TASK LIST –
1. In the note about the FreeBSD linker bug below, copy out the text from "I tried to fix" to "this case, FWIW)." word for word.
2. According to the note about the FreeBSD linker bug below, in which FreeBSD version did the writer try to fix the rtld code?
3. Go on with the note about the FreeBSD linker bug below, picking up right after its final sentence.

PASSAGE GIVEN –
....

In my experience, which include trying to get the JNI stuff
working with promiscuous libraries, this is generally the
result of a bug in the FreeBSD linker.

What it usually means is that you have a program linked
against a shared library that uses a function from a
different shared library, like:

	prog:
	    main()
	    {
		lib_1_function();
	    }

	lib1:
	    lib_1_function()
	    {
		lib_2_function();
	    }

And then no references to any other lib2 stuff from prog.

The linker appaers to treat this as an RTLD_LAZY rather than
an RTLD_NOW for the purposes of dependent symbol resoloution
(ELF supports linking a shared library against another shared
library, which is supposed to cause the library linked against
to come in when you link programs against the first library).
It appears that because of the RTLD_LAZY behaviou, there is
no recursion on the load, and the second order dependency
blows up, rather than getting resolved.

I tried to fix this in the rtld stuff in FreeBSD 3.x, but it
turned out that fixing the linker introduced a lot of references
that then blew up, and what looked like it might take only an
hour or so to fix blew up into something that would take a
couple of weeks to fix (and I didn't have them).

The easiest thing would be to explicitly link against the
second order dependent library, or to link the first order
dependent library statically, which will cause the symbols
to be undefined unless the second order link is forced by
the reference (this latter is what I think saved you, in
this case, FWIW).

....

RECORD LIST –
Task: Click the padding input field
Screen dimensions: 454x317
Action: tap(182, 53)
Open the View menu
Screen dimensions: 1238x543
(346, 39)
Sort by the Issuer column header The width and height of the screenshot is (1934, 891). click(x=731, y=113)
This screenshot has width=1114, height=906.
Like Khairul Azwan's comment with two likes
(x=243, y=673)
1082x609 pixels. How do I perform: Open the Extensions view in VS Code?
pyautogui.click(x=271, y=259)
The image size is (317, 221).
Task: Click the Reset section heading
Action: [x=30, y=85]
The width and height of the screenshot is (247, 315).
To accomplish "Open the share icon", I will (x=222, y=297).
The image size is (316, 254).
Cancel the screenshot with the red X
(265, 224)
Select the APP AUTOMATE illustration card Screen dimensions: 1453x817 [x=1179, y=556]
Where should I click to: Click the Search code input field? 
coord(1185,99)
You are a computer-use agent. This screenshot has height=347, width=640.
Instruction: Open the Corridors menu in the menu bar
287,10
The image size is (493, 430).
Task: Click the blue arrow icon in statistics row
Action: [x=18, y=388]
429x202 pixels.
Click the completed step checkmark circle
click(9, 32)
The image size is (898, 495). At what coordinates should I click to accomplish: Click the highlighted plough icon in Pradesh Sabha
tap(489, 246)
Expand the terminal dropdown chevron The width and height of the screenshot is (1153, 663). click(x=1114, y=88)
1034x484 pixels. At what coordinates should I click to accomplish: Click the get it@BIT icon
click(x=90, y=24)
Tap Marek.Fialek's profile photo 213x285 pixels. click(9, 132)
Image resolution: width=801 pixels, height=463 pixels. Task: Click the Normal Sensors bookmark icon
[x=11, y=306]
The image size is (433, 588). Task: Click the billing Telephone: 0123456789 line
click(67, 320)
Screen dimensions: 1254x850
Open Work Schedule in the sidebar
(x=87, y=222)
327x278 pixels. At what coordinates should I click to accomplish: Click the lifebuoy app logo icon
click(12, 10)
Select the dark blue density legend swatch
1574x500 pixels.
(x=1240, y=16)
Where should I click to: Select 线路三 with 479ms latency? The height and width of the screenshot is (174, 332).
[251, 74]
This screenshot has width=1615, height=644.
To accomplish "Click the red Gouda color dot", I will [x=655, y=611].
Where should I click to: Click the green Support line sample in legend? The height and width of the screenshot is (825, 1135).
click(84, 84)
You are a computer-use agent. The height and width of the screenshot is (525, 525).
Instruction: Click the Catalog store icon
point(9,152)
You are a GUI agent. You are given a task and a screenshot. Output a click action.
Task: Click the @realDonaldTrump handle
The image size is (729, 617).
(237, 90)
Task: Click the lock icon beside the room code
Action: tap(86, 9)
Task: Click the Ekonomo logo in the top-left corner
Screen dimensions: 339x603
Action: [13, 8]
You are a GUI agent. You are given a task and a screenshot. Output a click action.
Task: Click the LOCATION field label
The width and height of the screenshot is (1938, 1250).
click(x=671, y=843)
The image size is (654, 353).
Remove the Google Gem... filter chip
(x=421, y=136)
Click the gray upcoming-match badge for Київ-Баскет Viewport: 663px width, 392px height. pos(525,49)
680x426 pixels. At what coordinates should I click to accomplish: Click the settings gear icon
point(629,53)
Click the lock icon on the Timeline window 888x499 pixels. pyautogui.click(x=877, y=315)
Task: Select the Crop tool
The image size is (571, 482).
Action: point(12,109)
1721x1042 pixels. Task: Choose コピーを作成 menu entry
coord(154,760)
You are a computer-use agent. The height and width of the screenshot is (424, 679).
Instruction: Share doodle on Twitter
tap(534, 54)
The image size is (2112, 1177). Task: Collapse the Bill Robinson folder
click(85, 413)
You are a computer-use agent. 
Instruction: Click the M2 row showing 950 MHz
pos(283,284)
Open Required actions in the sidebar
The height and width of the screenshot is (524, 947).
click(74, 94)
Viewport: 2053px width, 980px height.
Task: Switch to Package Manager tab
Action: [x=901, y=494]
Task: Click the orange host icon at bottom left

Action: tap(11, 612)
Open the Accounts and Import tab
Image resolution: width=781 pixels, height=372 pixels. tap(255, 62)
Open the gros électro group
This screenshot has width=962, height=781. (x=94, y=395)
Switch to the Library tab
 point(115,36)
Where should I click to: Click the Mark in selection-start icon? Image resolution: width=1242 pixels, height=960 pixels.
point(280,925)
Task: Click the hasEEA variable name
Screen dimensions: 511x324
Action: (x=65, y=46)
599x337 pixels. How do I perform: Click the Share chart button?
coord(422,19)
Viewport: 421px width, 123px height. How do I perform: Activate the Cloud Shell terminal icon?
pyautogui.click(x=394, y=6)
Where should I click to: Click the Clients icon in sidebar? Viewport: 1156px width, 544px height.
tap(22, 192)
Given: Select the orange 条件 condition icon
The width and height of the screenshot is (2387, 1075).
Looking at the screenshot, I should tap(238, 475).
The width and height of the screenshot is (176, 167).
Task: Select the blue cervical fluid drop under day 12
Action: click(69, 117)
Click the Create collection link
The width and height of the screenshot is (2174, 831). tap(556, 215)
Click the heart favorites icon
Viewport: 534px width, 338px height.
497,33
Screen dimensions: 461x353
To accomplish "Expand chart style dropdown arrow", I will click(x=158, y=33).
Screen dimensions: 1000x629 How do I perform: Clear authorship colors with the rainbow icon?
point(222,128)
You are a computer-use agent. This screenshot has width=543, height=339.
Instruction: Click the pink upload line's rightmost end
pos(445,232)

....

ANSWERS IN ORDER –
1.
I tried to fix this in the rtld stuff in FreeBSD 3.x, but it
turned out that fixing the linker introduced a lot of references
that then blew up, and what looked like it might take only an
hour or so to fix blew up into something that would take a
couple of weeks to fix (and I didn't have them).

The easiest thing would be to explicitly link against the
second order dependent library, or to link the first order
dependent library statically, which will cause the symbols
to be undefined unless the second order link is forced by
the reference (this latter is what I think saved you, in
this case, FWIW).

2. FreeBSD 3.x

3.
I have also seen this (rarely), when ldconfig does not include
the library where the shared libraries are being installed, for
user supplied shared libraries.  I think this is a bug, since
ldconfig is only supposed to cache hints; you would think that
it would look to the original link location to try to find the
library, but it doesn't.  I've seen this most often when doing
builds of code off the net (like OpenSSL + Cyrus SASL) into
my own build environment, rather than using /usr/local/lib,
like ports wants you to.  The link succeeds, but at runtime,
the library fails to load.  You can see this by doing an "ldd"
on your binary, and seeing that it can't find some of the
libraries (ldd and ld.so use the same ldconfig hints, and both
use the same lookup function, which fails to do the correct
thing when looking for "not found" libraries).


					Terry Lambert
					terry@lambert.org
---
Any opinions in this posting are my own and not those of my present
or previous employers.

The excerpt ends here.